# to make a mountain out of a molehill (Van een mug een olifant maken)



## ALOV

Hi, 

I wondered if other languages have a similar expression for : 'hij maakt van een mug een olifant , meaning 'he exagerates', litterally 'he makes an elephant of a mosquito'/'he turns a mosquito into an elephant'.
Do you use the same animals or do you have other expressions with animals?

Here is a whole thread on animals expressions that took place in the Spanish Forum a while ago.

 Belén


----------



## belén

Hello,

In Spanish we say "to make a mountain out of a grain of sand", 

I can't think of animal expressions with that meaning now. I will keep thinking.

Cheers,
Be


----------



## cirrus

The expression for this in english would be to make a mountain out of a molehill.  In terms of animal related expressions in English, there are lots.  

It's the cat's whiskers =it's brilliant
like the cat that got the cream= very happy
to be dogged by something = you can't shake off persistent problems

I'm sure other forer@s will come up with more for you.


----------



## Brioche

ALOV said:
			
		

> Hi,
> 
> I wondered if other languages have a similar expression for : 'hij maakt van een mug een olifant , meaning 'he exagerates', litterally 'he makes an elephant of a mosquito'/'he turns a mosquito into an elephant'.
> Do you use the same animals or do you have other expressions with animals?
> 
> Here is a whole thread on animals expressions that took place in the Spanish Forum a while ago.
> 
> Belén


 
Looks like the equivalent of the English: _Make a mountain out of a molehill_.

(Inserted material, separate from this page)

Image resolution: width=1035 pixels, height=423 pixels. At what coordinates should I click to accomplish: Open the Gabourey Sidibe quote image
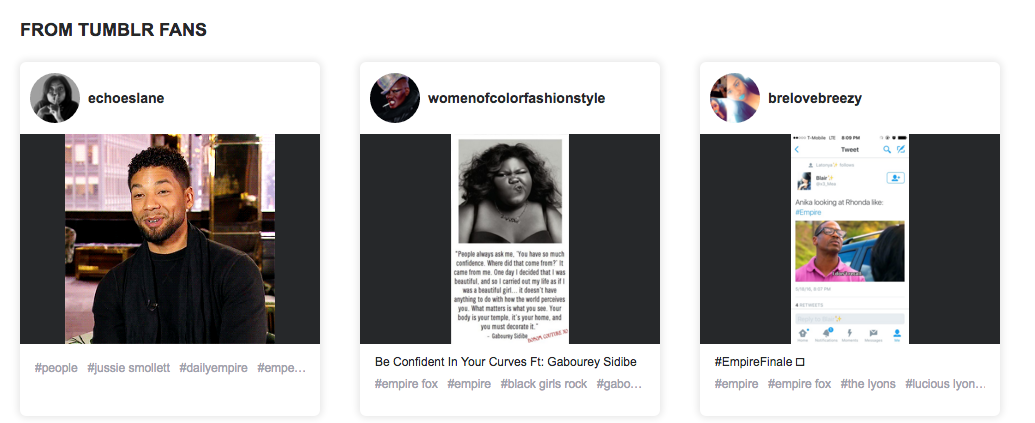click(510, 239)
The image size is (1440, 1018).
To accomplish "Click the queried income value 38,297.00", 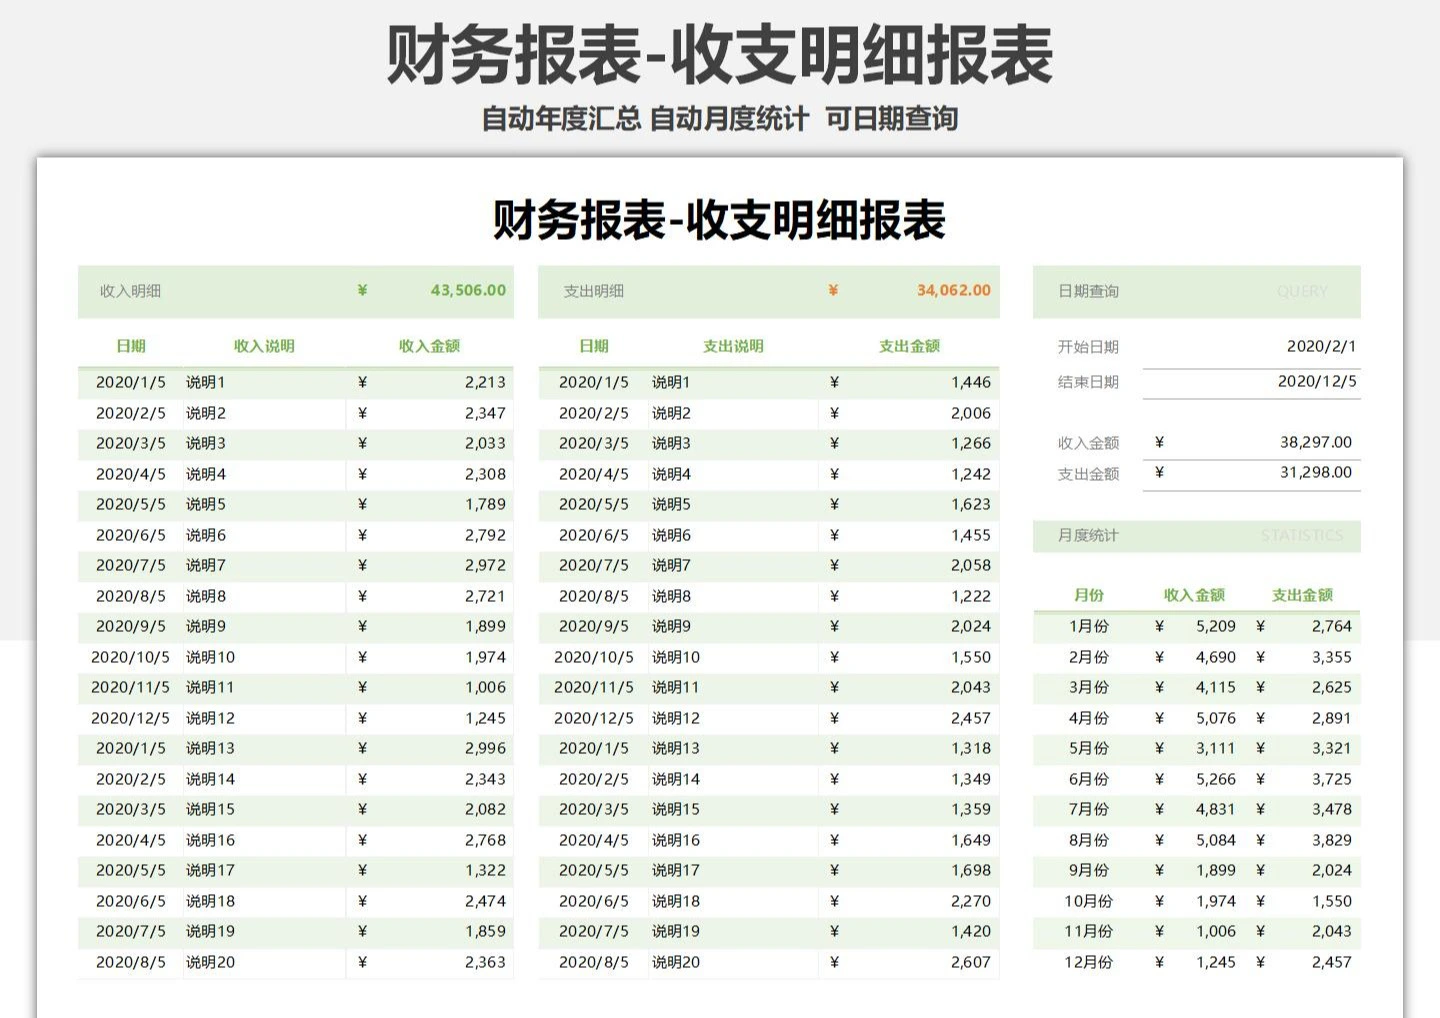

I can't think of an animal to animal equivalent in English.


----------



## ALOV

Thanx everybody for the interesting links!


----------



## elroy

In Arabic we say "make a dome out of a grain."  May not sound the most eloquent in English, but it rhymes in Arabic.


----------



## Sybil

Alov, 

In Polish, we say "make a fork [garden fork] out of a needle" (note: words "garden fork" and "needle" rhyme in Polish) Sorry, no animals


----------



## Jana337

Let me bring in animals again.

Czech: to make a camel out of a mosquito. (dělat z komára velblouda - literally "to make out of a mosquito a camel).

Jana


----------



## elroy

Sybil said:
			
		

> Alov,
> 
> In Polish, we say "make a fork [garden fork] out of a needle" (note: words "garden fork" and "needle" rhyme in Polish) Sorry, no animals


 
I think you're thinking of a "rake."

If so, the translation would be "to make a rake out of a needle" (interesting metaphor! )


----------



## Valmar

In Spanish also: To drown in a glass of water (Ahogarse en un vaso de agua).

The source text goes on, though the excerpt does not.